WORK INSTRUCTIONS
Please repeat every line below exactly, from the first to the last.

SUPPLIED RECORDS
━━━
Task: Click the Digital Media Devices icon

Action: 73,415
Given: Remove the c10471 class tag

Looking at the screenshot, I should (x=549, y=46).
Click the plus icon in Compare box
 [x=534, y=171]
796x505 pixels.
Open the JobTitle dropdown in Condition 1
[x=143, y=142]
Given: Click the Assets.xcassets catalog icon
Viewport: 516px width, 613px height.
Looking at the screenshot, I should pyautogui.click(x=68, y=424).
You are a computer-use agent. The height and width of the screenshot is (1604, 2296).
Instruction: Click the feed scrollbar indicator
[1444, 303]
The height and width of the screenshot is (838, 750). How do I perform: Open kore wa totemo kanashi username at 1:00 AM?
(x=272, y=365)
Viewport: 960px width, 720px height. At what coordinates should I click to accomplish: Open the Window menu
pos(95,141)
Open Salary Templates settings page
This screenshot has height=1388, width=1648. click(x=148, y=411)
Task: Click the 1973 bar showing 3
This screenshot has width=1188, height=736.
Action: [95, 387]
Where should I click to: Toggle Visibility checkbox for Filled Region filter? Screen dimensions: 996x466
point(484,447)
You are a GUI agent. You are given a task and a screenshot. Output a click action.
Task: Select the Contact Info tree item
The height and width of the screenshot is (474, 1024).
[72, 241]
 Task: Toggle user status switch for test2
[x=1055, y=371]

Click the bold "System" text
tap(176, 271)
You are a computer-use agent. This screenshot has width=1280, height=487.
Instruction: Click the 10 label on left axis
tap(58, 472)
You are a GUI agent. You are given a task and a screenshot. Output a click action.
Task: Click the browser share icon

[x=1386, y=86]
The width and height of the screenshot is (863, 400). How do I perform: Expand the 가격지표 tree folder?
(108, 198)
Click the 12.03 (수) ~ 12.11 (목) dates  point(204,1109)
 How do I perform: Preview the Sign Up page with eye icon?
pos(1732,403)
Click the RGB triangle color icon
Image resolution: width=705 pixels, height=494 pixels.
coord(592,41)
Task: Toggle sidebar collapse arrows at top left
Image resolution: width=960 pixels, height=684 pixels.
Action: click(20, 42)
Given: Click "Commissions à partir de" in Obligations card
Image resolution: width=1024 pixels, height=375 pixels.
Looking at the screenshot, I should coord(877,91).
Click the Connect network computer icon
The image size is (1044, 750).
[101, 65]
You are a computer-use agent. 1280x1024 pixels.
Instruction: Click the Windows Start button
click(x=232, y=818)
━━━
EXERCISE RESPONSE
Task: Click the Digital Media Devices icon

Action: 73,415
Given: Remove the c10471 class tag

Looking at the screenshot, I should (x=549, y=46).
Click the plus icon in Compare box
 [x=534, y=171]
796x505 pixels.
Open the JobTitle dropdown in Condition 1
[x=143, y=142]
Given: Click the Assets.xcassets catalog icon
Viewport: 516px width, 613px height.
Looking at the screenshot, I should pyautogui.click(x=68, y=424).
You are a computer-use agent. The height and width of the screenshot is (1604, 2296).
Instruction: Click the feed scrollbar indicator
[1444, 303]
The height and width of the screenshot is (838, 750). How do I perform: Open kore wa totemo kanashi username at 1:00 AM?
(x=272, y=365)
Viewport: 960px width, 720px height. At what coordinates should I click to accomplish: Open the Window menu
pos(95,141)
Open Salary Templates settings page
This screenshot has height=1388, width=1648. click(x=148, y=411)
Task: Click the 1973 bar showing 3
This screenshot has width=1188, height=736.
Action: [95, 387]
Where should I click to: Toggle Visibility checkbox for Filled Region filter? Screen dimensions: 996x466
point(484,447)
You are a GUI agent. You are given a task and a screenshot. Output a click action.
Task: Select the Contact Info tree item
The height and width of the screenshot is (474, 1024).
[72, 241]
 Task: Toggle user status switch for test2
[x=1055, y=371]

Click the bold "System" text
tap(176, 271)
You are a computer-use agent. This screenshot has width=1280, height=487.
Instruction: Click the 10 label on left axis
tap(58, 472)
You are a GUI agent. You are given a task and a screenshot. Output a click action.
Task: Click the browser share icon

[x=1386, y=86]
The width and height of the screenshot is (863, 400). How do I perform: Expand the 가격지표 tree folder?
(108, 198)
Click the 12.03 (수) ~ 12.11 (목) dates  point(204,1109)
 How do I perform: Preview the Sign Up page with eye icon?
pos(1732,403)
Click the RGB triangle color icon
Image resolution: width=705 pixels, height=494 pixels.
coord(592,41)
Task: Toggle sidebar collapse arrows at top left
Image resolution: width=960 pixels, height=684 pixels.
Action: click(20, 42)
Given: Click "Commissions à partir de" in Obligations card
Image resolution: width=1024 pixels, height=375 pixels.
Looking at the screenshot, I should coord(877,91).
Click the Connect network computer icon
The image size is (1044, 750).
[101, 65]
You are a computer-use agent. 1280x1024 pixels.
Instruction: Click the Windows Start button
click(x=232, y=818)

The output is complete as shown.